## Passage for review
• • • • • • •

Hanaa Almoaibed from the King Faisal Research Centre admitted “it had been a huge disappointment that the event had to be taken online”, but said the year had sparked unprecedented civic engagement.

The country’s most senior diplomat, its US ambassador Reema Bandar Al Saud, used a keynote speech this week to send a message to the incoming Biden administration. She said her country was America’s greatest ally in the fight against extremism and terrorism and claimed that some Saudi critics, by contrast, “just want to burn it all down”. Reprising buzzword claims about the country’s Vision 2030 project, she said her country was an inclusive society committed to gender equity.

“Some critics cling to outdated, outmoded and completely obsolete views of the Kingdom,” al-Saud said. “We recognise we need to do a better job at correcting an inaccurate and distorted view of the kingdom. When we are challenged on human rights we need to better explain that progress does not happen overnight, change is incremental, progress is not a straight line, but a curve, and the bend of the curve is towards equity.”

She may be right, but even a hint by her brother Khalid – the UK ambassador – that a case could be made for clemency for some of the country’s imprisoned women ahead of the G20 was disowned.

• • • • • • •

## Supplied material
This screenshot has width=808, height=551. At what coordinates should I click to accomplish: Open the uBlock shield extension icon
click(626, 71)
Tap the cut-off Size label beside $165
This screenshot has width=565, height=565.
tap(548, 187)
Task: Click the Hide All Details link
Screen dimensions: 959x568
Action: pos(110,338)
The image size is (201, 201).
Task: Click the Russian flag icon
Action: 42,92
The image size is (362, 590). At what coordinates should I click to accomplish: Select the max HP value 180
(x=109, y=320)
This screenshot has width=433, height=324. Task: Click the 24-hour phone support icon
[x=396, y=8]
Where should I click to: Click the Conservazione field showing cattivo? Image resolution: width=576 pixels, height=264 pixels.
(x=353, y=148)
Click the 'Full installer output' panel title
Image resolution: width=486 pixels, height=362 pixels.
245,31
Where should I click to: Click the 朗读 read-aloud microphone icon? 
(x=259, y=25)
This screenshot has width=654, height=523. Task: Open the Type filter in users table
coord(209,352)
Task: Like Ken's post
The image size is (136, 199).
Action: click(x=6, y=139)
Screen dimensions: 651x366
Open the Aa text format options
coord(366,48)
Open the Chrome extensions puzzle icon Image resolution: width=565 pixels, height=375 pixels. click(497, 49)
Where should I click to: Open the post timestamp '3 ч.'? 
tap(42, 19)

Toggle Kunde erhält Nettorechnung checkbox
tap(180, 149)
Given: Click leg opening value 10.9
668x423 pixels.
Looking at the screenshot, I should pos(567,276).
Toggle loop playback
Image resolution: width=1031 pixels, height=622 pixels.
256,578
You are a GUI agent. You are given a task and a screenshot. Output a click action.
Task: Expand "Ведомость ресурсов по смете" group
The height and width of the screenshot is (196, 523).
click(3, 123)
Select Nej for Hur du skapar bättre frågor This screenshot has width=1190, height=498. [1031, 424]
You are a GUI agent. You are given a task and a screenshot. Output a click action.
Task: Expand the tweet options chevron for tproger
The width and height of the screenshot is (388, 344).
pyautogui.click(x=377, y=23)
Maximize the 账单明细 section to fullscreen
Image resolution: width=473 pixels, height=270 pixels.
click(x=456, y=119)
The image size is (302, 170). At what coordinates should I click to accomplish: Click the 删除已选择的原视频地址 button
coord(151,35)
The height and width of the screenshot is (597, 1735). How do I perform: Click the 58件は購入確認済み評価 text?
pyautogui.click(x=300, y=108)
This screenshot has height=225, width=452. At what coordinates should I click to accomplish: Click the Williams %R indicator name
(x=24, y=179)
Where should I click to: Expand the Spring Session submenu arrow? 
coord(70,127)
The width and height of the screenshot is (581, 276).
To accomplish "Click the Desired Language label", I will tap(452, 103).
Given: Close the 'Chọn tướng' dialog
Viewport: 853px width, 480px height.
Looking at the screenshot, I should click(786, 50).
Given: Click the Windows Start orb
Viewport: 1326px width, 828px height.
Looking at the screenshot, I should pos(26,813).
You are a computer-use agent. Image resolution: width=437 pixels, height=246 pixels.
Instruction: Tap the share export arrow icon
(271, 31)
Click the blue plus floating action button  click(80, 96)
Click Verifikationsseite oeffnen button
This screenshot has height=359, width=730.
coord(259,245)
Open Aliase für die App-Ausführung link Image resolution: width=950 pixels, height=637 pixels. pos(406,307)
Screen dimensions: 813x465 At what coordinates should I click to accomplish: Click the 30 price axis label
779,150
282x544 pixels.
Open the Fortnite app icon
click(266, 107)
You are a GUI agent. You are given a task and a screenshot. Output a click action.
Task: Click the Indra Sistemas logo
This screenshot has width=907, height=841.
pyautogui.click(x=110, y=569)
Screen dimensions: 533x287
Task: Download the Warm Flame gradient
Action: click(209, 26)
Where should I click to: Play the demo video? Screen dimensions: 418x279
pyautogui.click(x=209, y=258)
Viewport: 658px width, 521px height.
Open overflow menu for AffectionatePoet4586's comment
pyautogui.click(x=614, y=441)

• • • • • • •

## What to do
Carry on the report on Saudi Arabia's diplomatic messaging around the G20 and human rights, beginning after its final sentence. The records have no connection to the text.

## Reply
As for the war in Yemen, seen by many democrats as a pointless and immoral venture, she blamed the Houthis for walking away from the table, and pointed out that more than 300 ballistic missiles had been fired into Saudi Arabia. And on Saudi Arabia’s great rival, Iran, she said there was a reason why Saudi Arabia was chairing the G20, and Iran was isolated. Saudi graduates, she said, were flocking to return to Riyadh. In Tehran there was nothing but a brain drain.

But for all their advocacy, Saudi diplomats have found themselves challenged on how all this espousal of diversity and empowerment squares with the reality. There is a particular focus on the imprisonment of the women’s rights campaigner Loujain Al-Hathloul.

Hathloul, who campaigned for the right to drive, could have been a symbol of a new, emancipated Saudi Arabia, but is instead on the 23rd day of a hunger strike. She has been detained without charge since May 2018 for campaigning for women’s rights.

Equally, the house arrest since March of the former crown prince Mohammed bin Nayef has lost the ruling family more prestigious friends. His treatment at the hands of his successor and cousin Mohammed bin Salman is now the subject of an inquiry by an independent panel in the UK led by the Conservative MP Crispin Blunt. His treatment reveals how bin Salman, once feted by the west, seems in the minds of western politicians unable to rule through consensus.

Lina Al-Hathoul, sister of Loujain, understands the summit’s potential value for her sister’s jailers. “Hosting major events such as the G20 not only affords the kingdom the image of a powerful, modern country and global economic power, but also draws international attention away from the reality of rights abuses that occur mere miles away.” She urged Saudi leaders to be smarter and “not embarrass themselves” by failing to turn a new page ahead of Biden’s arrival.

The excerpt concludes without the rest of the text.